• Aucun résultat trouvé

Après avoir présenté la pyramide Scan Express produite par l’IGN, (§D.1.1), dont un extrait nous servira de cas d’application (§D.1.2), où nous tenterons d’améliorer la fluidité de navigation initiale en ajoutant des représentations intermédiaires à la pyramide existante.

D.1.1. Cas d’application : la Pyramide Scan Express

Nous avons choisi de construire notre cas d’application à partir d’un extrait de la pyramide Scan Express produite par l’IGN [IGN 2014], déjà mentionnée à plusieurs reprises dans cette thèse. Cette pyramide couvre le territoire administratif français et est aujourd’hui composée de huit cartes définies du 1 : 5k au 1 : 1M, affichées sur 14 niveaux de zoom (dans le Géoportail de l’IGN). Elle contient donc moins de cartes que de niveaux de zoom disponibles.

Les données sources de ces cartes sont dérivées de différentes bases de données du référentiel de l’IGN (BD TOPO®, BD CARTO®, BD ALTI®, ROUTE 120®). D’une part, cela signifie que les cartes à différentes échelles de la pyramide Scan Express peuvent donc être issues de différentes bases de données sources, elles-mêmes obtenues par différents processus : elles peuvent donc présenter des incohérences de contenu. D’autre part, les représentations cartographiques à différentes échelles sont donc produites indépendamment et leurs relations multi-échelles ne sont pas toujours connues. Ainsi, il n’est pas trivial de mettre en correspondance ou d’apparier les données de cette pyramide à différentes échelles, pour vérifier leur cohérence ou prendre en compte ces représentations existantes lorsque l’on produit des représentations intermédiaires.

Par ailleurs, cette pyramide a été spécialement conçue pour répondre aux besoins des utilisateurs d’avoir des données plus actualisées.

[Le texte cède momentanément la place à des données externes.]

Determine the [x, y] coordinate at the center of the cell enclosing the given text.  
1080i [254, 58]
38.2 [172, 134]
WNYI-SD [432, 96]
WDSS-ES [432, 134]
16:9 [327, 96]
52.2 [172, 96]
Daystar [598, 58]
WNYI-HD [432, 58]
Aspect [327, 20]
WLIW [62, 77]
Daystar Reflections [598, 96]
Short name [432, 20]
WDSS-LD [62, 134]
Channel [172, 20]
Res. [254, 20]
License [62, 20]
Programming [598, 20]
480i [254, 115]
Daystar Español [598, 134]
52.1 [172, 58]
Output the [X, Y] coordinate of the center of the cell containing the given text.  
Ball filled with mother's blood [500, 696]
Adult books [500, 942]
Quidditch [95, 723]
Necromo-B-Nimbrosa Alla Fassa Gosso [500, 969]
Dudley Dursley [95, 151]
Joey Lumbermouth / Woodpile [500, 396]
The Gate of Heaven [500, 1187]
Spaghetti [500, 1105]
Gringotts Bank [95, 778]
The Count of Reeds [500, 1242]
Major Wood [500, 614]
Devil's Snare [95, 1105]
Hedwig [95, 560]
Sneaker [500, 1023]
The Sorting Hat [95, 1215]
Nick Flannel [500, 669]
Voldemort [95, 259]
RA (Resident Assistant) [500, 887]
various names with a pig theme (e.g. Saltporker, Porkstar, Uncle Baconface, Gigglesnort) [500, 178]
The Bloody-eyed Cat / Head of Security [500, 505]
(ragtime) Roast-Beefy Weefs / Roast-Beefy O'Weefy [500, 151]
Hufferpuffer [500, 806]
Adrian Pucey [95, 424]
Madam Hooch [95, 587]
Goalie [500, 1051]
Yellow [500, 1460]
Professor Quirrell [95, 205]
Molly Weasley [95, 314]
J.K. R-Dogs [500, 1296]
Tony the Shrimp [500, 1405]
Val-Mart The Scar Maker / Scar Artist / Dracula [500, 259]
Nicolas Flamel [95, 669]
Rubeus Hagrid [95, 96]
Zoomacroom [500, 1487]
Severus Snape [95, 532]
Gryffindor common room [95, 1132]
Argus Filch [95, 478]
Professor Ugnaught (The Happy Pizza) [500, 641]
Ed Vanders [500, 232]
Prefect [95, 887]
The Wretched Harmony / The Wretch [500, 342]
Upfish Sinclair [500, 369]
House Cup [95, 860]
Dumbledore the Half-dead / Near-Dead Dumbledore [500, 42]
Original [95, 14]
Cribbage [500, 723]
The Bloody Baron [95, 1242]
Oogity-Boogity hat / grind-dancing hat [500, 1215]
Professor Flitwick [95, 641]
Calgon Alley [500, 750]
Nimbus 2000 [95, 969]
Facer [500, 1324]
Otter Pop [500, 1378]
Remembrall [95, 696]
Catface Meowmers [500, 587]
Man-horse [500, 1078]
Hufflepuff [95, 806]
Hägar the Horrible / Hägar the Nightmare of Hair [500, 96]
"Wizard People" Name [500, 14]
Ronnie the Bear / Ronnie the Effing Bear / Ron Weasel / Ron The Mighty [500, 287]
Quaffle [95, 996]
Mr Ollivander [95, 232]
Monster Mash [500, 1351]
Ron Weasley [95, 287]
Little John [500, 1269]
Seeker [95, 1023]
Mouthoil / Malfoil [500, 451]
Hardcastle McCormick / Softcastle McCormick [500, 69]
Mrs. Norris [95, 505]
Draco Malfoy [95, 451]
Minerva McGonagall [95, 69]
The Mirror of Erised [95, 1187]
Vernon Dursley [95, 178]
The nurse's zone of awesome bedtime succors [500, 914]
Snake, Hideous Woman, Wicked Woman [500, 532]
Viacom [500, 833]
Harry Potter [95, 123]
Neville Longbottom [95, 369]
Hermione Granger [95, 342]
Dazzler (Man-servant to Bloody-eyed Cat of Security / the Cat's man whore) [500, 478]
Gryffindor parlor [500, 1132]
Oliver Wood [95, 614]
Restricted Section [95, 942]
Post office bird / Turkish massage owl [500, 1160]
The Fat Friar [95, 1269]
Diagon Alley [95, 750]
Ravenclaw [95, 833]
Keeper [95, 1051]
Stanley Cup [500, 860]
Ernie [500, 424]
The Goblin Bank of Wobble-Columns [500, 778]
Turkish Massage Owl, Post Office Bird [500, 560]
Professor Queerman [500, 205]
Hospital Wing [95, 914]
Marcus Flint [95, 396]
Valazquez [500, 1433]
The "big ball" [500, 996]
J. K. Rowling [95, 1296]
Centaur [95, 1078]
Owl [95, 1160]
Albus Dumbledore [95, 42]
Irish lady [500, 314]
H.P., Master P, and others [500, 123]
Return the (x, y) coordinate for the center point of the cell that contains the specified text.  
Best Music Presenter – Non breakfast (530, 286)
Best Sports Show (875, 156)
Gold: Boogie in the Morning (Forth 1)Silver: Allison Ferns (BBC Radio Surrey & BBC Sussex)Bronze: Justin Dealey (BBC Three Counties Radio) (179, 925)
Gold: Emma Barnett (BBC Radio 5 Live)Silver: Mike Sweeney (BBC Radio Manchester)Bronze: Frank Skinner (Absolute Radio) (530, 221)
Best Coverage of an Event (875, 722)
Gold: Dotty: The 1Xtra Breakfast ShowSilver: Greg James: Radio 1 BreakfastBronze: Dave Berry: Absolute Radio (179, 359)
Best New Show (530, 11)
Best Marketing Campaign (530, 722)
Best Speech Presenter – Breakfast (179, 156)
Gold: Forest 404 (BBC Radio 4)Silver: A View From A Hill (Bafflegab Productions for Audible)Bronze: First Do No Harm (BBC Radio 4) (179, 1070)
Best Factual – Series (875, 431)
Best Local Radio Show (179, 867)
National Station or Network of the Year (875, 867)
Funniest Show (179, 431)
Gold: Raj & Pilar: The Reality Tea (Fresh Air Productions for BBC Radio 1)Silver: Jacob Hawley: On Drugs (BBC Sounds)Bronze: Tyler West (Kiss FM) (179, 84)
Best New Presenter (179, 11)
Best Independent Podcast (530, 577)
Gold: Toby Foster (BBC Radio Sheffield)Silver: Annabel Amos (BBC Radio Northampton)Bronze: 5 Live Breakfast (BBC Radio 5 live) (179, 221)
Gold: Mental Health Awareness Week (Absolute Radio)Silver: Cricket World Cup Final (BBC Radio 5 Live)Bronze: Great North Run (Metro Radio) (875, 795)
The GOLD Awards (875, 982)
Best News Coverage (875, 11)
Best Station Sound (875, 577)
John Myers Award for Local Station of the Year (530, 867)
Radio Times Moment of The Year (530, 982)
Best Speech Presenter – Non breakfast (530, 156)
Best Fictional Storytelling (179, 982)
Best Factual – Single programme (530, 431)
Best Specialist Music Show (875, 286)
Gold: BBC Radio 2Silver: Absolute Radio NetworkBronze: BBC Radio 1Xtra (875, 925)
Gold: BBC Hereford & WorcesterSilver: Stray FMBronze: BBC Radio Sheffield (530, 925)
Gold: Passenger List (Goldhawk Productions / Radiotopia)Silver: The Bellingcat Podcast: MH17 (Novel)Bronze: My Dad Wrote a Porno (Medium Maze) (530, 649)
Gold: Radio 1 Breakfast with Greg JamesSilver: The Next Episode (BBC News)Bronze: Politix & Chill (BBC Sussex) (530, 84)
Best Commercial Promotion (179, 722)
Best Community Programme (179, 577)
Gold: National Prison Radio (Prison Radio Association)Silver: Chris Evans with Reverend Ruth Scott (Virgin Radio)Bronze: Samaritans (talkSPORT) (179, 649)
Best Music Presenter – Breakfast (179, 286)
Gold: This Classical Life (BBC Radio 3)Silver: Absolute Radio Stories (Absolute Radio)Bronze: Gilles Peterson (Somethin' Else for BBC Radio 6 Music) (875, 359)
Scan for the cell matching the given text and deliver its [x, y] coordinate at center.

Il est ainsi prévu que les cartes à grande échelle de la pyramide Scan Express soient mises à jour chaque semestre [IGN 2014]. Pour diminuer les coûts et délais de production et ainsi permettre une réédition plus fréquente, des processus de généralisation quasi-automatiques sont utilisés à grande échelle [Lafay et al., 2015]. Seules quelques corrections interactives complètent ce processus, comme le placement manuel des toponymes majeurs, lorsque l’algorithme de placement automatique ne parvient pas à fournir un résultat satisfaisant. Pour réussir ce challenge, la qualité du résultat cartographique a été revue à la baisse. En particulier, des conflits spatiaux entre objets voisins ou des géométries invalides persistent dans la pyramide Scan Express. Pour garantir le bon fonctionnement des processus que nous utilisons et la cohérence de nos pyramides, nous serons donc parfois obligés de corriger ces données initiales avant de pouvoir les généraliser.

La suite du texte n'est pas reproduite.